Wang Enshi, Khan Fakhri Alam
School of Digital Art, Wuxi Vocational College of Science and Technology, Wuxi, Jiangsu, China.
Information and Computer Science Department, King Fahad University of Petroleum and Minerals, Dhahran, Saudi Arabia.
PeerJ Comput Sci. 2024 Dec 20;10:e2596. doi: 10.7717/peerj-cs.2596. eCollection 2024.
Given the integration of color emotion space information from multiple feature sources in multimodal recognition systems, effectively fusing this information presents a significant challenge. This article proposes a three-dimensional (3D) color-emotion space visual feature extraction model for multimodal data integration based on an improved Gaussian mixture model to address these issues. Unlike traditional methods, which often struggle with redundant information and high model complexity, our approach optimizes feature fusion by employing entropy and visual feature sequences.

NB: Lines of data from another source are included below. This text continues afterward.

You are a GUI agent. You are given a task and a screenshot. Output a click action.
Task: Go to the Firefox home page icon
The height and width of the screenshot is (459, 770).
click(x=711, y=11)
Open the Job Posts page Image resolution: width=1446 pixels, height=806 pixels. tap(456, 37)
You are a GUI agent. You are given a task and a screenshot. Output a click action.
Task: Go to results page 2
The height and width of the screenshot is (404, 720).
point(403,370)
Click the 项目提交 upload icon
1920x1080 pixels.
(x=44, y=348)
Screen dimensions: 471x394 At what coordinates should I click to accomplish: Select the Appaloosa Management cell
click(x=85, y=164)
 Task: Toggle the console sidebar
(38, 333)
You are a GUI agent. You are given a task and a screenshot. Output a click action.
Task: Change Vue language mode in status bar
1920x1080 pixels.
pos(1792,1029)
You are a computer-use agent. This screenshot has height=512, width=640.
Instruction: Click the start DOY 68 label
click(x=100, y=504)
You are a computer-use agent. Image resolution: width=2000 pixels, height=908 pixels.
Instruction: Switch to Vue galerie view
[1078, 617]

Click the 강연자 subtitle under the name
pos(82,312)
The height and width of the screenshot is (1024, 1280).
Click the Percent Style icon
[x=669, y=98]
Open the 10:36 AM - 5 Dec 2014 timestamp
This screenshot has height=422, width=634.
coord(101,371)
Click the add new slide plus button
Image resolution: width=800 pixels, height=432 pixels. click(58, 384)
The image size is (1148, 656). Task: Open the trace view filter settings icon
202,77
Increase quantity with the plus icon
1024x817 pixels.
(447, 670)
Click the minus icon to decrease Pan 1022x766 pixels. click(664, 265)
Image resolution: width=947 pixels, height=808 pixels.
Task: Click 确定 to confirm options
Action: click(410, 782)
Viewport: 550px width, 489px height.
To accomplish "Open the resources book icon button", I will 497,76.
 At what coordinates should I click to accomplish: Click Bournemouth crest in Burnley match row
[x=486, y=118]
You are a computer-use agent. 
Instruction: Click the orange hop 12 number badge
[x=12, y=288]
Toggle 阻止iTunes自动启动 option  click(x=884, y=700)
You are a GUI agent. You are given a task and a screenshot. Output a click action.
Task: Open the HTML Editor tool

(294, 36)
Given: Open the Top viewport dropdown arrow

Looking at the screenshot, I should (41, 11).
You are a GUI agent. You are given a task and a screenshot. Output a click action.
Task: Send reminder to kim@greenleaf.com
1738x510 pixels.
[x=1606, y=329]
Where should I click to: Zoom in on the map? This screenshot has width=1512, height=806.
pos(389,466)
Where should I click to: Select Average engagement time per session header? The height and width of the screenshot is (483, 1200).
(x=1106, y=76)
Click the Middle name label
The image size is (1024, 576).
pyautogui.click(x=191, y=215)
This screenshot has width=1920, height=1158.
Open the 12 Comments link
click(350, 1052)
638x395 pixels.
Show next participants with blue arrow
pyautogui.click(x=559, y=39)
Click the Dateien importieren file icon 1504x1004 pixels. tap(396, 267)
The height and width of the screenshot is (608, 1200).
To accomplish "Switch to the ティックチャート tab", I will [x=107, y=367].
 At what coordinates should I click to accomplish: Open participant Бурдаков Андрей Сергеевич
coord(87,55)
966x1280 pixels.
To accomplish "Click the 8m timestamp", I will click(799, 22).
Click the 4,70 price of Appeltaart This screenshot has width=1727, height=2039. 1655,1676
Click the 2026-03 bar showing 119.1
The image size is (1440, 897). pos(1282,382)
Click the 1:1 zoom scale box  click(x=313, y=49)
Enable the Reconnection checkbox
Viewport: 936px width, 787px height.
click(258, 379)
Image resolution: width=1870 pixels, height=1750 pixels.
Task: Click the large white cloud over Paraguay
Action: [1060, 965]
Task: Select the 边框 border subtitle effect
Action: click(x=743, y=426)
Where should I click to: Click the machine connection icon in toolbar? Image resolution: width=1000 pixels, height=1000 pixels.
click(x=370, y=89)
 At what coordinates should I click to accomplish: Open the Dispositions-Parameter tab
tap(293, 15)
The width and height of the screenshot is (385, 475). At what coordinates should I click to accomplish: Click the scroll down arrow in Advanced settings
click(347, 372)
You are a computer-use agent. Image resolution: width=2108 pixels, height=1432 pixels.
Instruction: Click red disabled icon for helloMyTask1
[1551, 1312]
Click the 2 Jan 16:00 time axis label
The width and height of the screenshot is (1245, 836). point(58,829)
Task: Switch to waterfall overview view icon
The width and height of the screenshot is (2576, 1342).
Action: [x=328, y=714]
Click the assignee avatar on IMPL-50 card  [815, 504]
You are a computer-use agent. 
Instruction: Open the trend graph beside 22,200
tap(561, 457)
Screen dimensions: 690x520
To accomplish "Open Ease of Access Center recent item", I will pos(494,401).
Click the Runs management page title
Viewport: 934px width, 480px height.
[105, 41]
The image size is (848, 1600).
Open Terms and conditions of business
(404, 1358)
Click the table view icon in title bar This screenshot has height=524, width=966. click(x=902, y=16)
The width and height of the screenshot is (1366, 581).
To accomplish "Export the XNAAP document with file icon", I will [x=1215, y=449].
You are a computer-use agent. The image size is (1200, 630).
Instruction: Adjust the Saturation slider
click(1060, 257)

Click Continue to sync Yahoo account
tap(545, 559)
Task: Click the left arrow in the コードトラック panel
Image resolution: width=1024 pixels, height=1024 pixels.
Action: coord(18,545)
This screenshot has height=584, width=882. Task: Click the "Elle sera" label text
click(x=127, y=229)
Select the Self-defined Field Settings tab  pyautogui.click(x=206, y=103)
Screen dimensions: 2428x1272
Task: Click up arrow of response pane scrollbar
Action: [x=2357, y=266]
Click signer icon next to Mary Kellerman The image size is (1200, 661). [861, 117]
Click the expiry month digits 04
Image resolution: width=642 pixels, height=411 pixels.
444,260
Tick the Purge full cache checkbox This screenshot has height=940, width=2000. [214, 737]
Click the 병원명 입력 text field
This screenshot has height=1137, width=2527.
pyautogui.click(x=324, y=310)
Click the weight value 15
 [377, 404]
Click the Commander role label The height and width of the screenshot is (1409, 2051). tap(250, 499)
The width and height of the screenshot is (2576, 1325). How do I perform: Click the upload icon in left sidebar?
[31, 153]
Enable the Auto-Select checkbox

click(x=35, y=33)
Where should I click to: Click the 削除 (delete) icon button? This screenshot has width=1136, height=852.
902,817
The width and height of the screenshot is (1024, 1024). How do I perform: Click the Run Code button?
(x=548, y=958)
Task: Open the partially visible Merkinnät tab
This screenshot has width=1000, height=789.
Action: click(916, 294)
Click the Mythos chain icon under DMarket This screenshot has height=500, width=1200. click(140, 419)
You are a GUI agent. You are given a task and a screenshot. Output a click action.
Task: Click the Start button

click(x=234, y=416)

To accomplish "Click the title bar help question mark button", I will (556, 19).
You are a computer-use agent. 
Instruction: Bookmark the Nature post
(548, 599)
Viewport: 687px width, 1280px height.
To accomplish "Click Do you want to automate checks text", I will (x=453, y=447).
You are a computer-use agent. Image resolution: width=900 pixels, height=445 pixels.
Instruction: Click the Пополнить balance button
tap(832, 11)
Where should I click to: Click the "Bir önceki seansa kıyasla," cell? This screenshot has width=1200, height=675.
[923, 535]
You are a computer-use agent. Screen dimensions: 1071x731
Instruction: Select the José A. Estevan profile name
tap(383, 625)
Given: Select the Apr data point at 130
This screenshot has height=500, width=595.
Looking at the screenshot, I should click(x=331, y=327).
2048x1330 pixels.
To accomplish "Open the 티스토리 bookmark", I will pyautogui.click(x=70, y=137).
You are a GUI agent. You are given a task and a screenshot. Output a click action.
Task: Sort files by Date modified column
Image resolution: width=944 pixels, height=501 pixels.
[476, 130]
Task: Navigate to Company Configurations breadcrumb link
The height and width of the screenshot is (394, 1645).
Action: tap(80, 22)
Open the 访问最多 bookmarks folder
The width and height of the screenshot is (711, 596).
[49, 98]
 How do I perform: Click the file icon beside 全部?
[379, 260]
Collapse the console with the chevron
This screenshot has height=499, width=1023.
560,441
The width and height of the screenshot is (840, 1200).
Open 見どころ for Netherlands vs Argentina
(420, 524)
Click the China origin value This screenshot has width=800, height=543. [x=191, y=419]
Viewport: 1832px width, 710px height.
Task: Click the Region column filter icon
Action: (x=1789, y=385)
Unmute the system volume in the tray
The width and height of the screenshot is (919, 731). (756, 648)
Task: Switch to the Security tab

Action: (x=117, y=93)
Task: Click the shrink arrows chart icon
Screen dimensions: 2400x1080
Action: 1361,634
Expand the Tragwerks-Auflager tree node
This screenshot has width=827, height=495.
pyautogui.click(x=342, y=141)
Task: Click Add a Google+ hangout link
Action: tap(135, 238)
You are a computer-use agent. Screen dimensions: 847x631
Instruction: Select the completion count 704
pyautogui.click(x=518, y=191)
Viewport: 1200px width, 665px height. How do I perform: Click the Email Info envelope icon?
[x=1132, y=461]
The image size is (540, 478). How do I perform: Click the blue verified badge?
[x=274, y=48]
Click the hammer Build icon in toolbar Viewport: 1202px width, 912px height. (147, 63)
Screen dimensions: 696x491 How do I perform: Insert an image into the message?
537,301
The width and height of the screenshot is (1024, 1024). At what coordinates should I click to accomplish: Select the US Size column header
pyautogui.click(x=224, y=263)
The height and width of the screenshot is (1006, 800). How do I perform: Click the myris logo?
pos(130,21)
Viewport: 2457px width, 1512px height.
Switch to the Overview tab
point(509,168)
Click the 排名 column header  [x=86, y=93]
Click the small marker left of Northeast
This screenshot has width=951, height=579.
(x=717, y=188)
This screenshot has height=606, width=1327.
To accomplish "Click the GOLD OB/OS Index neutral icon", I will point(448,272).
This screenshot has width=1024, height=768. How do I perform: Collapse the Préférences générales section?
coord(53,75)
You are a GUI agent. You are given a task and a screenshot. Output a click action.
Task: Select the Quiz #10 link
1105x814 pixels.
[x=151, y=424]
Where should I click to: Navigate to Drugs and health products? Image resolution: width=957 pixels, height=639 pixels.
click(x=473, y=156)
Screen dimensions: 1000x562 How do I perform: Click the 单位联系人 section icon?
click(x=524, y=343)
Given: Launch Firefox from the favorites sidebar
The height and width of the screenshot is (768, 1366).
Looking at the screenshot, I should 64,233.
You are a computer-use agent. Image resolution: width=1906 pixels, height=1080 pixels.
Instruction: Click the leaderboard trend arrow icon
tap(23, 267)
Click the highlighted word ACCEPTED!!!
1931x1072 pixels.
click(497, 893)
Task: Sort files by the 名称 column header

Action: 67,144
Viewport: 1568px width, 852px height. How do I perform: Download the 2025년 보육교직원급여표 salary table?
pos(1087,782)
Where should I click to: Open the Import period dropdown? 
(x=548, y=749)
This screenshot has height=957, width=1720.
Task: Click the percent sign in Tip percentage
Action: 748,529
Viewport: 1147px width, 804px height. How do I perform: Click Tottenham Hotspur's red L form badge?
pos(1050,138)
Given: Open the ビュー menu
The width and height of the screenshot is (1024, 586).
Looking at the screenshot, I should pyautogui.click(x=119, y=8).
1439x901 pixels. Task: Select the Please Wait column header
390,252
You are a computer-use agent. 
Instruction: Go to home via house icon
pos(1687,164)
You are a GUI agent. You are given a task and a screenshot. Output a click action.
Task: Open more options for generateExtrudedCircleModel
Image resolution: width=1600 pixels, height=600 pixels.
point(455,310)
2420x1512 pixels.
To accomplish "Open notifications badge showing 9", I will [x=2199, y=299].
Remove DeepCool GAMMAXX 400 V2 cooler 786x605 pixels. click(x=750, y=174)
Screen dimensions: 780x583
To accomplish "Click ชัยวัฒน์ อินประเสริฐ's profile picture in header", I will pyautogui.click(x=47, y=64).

By integrating machine vision with six activation functions and utilizing multiple aesthetic features, the proposed method exhibits strong performance in a high emotion mapping accuracy (EMA) of 92.4%, emotion recognition precision (ERP) of 88.35%, and an emotion recognition F1 score (ERFS) of 96.22%. These improvements over traditional approaches highlight the model's effectiveness in reducing complexity while enhancing emotional recognition accuracy, positioning it as a more efficient solution for visual emotion analysis in multimedia applications. The findings indicate that the model significantly enhances emotional recognition accuracy.
鉴于多模态识别系统中来自多个特征源的颜色情感空间信息的整合,有效融合这些信息带来了重大挑战。本文提出了一种基于改进高斯混合模型的用于多模态数据整合的三维(3D)颜色-情感空间视觉特征提取模型,以解决这些问题。与传统方法不同,传统方法常常在冗余信息和高模型复杂度方面存在困难,我们的方法通过采用熵和视觉特征序列来优化特征融合。通过将机器视觉与六个激活函数相结合并利用多个美学特征,所提出的方法在92.4%的高情感映射准确率(EMA)、88.35%的情感识别精度(ERP)和96.22%的情感识别F1分数(ERFS)方面表现出强大的性能。与传统方法相比的这些改进突出了该模型在降低复杂度同时提高情感识别准确率方面的有效性,使其成为多媒体应用中视觉情感分析的更高效解决方案。研究结果表明该模型显著提高了情感识别准确率。